The text says that we get from:
$\cos(1) −\epsilon < \cos(x) < \cos(1) + \epsilon$
To:
$\arccos(\cos(1) + \epsilon) < x < \arccos(\cos(1) − \epsilon).$
I don't understand why shouldn't it simply be:
$\arccos(\cos(1) - \epsilon) < x < \arccos(\cos(1) + \epsilon).$
So the question is why the terms ($\cos(1) + \epsilon$ and $\cos(1) - \epsilon$) are "swapped". I can see in other examples with the sin(x) function that this doesn't happen, when we solve by using arcsin(x).
 A: Hint. For $y \in [0,1)$, we have
$$
(\arccos(y))'=-\frac1{\sqrt{1-y^2}}<0
$$ thus the function is decreasing on this set.
A: Or using mean value theorem for $f(x) = \cos x$ on $[1,x]$  $\to |\cos x - \cos 1| = |-\sin \theta|\cdot |x-1|\leq |x-1|$. Thus for $\epsilon > 0$ given, choose $\delta = \epsilon$, then the proof follows.

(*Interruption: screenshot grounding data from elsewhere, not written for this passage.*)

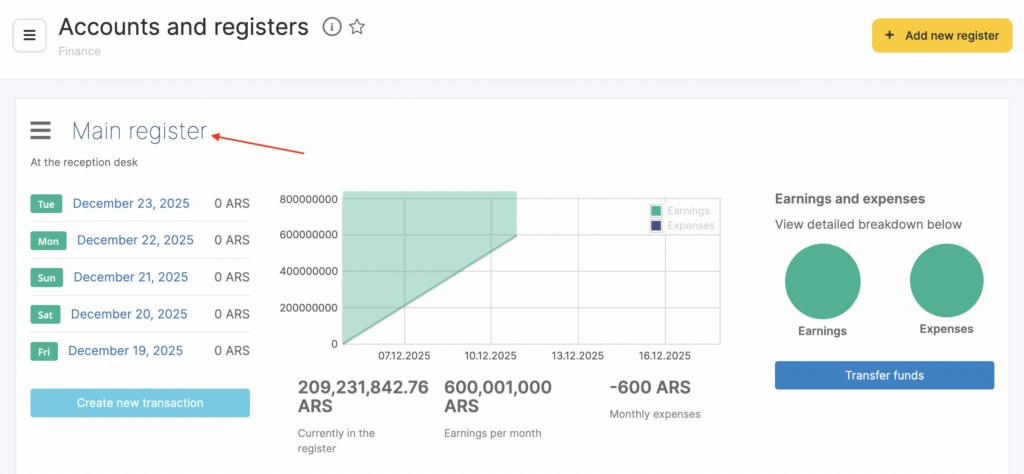The width and height of the screenshot is (1024, 474).
Task: Click the Tue day badge
Action: [x=46, y=204]
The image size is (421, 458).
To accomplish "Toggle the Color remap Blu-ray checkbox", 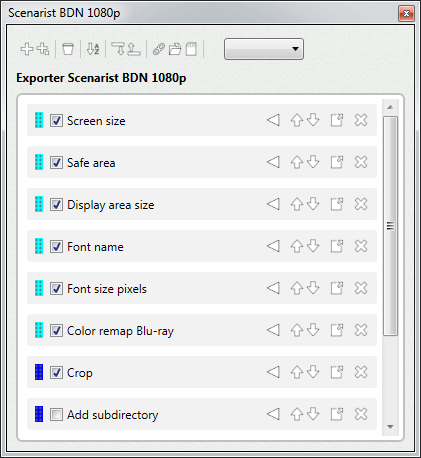I will pos(56,331).
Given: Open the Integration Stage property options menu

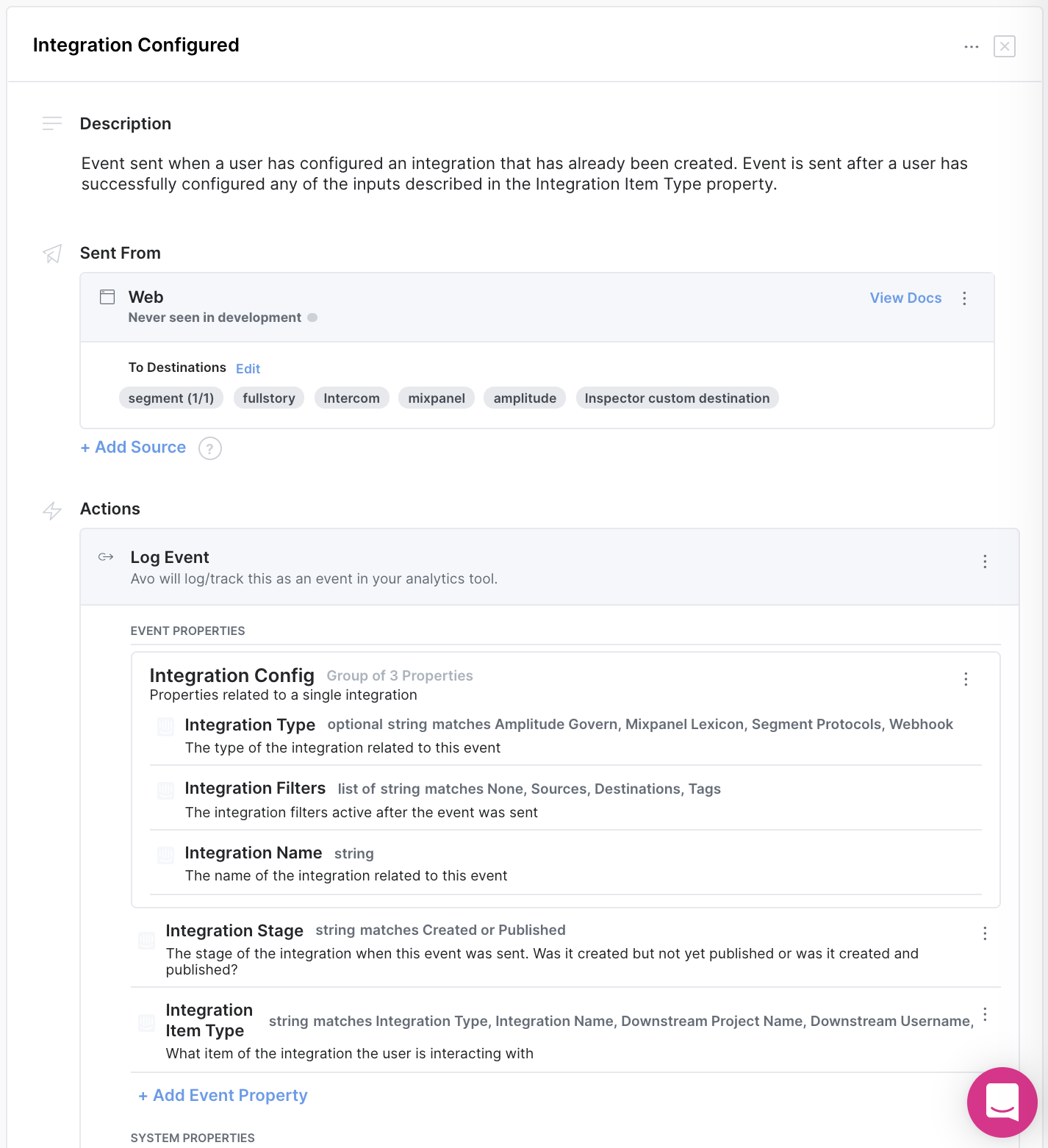Looking at the screenshot, I should 985,933.
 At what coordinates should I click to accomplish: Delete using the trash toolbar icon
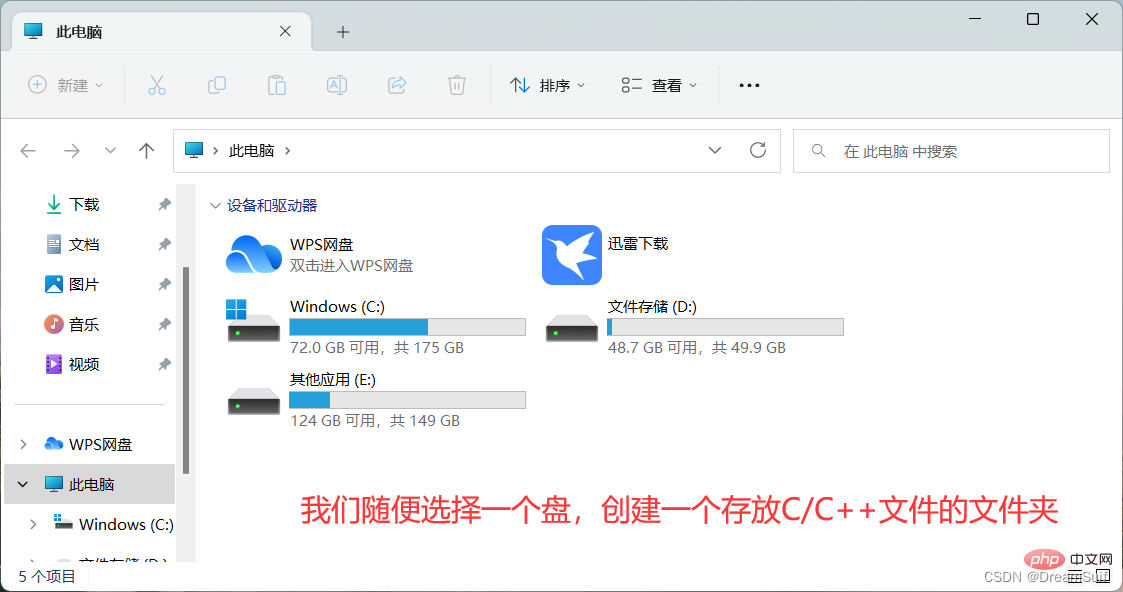pos(457,85)
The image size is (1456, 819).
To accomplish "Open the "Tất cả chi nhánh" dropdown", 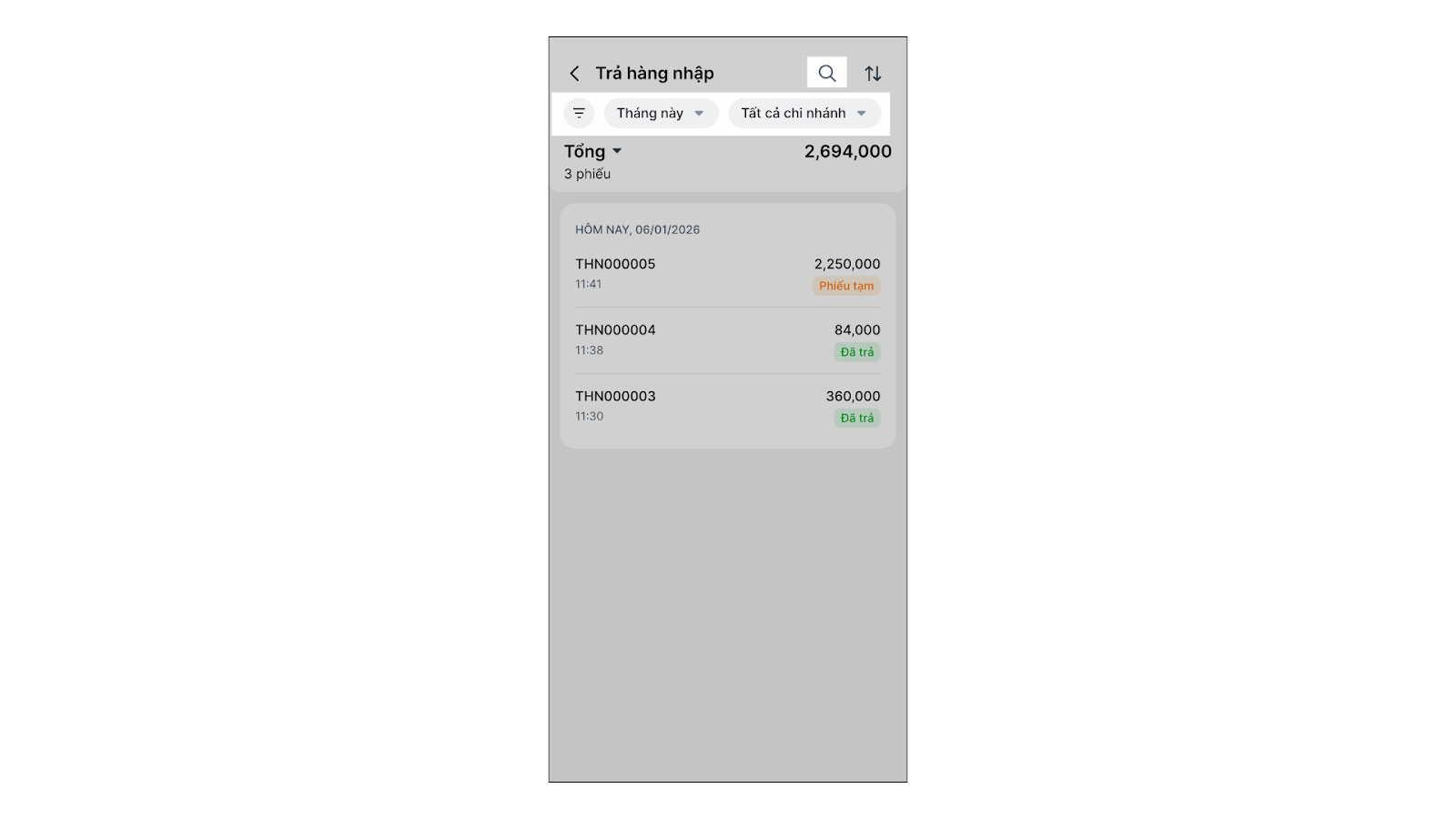I will (804, 113).
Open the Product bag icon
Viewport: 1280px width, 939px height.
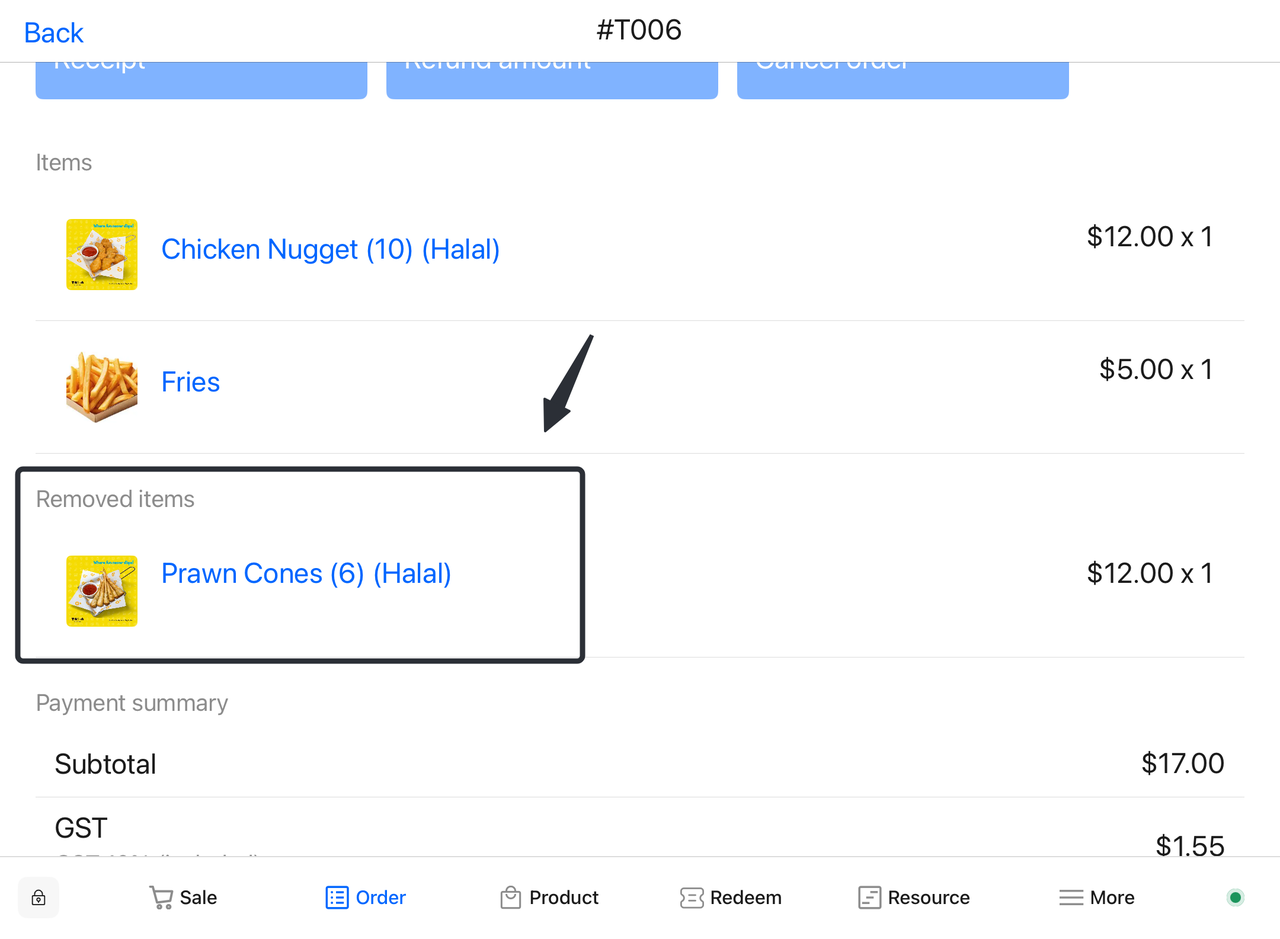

A: Let $\varepsilon > 0$. Since $\cos x = \int_{t=0}^{x}-\sin t$ for all $x \neq 0$, and since 
$$
|-\int_{t=0}^{x}\sin t + \int_{t=0}^{1}\sin t| = |\int_{x}^{1}\sin t| \underset{\text{by the MVT for integrals}}{=} |\sin c||x-1| < \varepsilon
$$
if $|x-1| < \varepsilon/|\sin c|$,
we are done.
A: Without any use of calculus it is easily proved that $\arccos x$ is a decreasing function of $x$. This is simply because the inverse function $\cos x$ is also decreasing in interval $[0, \pi]$.
To see why $\cos x$ is decreasing observe that $$\cos a - \cos b = 2\sin((a + b)/2)\sin((b - a)/2)$$ and since $a, b\in [0, \pi]$ it follows that $(a + b)/2 \in [0, \pi]$ so that $\sin((a + b)/2) \geq 0$ and clearly $|(b - a)/2| \leq \pi/2$ so that $\sin ((b - a)/2)$ has the same sign as $(b - a)$. It follows that $\cos a - \cos b$ has same sign as that of $(b - a)$. Thus if $a > b$ then $\cos a < \cos b$.
We have used the elementary results from trigonometry and the fact that sign of $\sin x$ is same as that of $x$ if $|x| \leq \pi/2$.
It should now be clear that $\arccos x$ is decreasing in $[-1, 1]$ and hence if $a, b \in [-1, 1]$ with $a < b$ then $\arccos a > \arccos b$.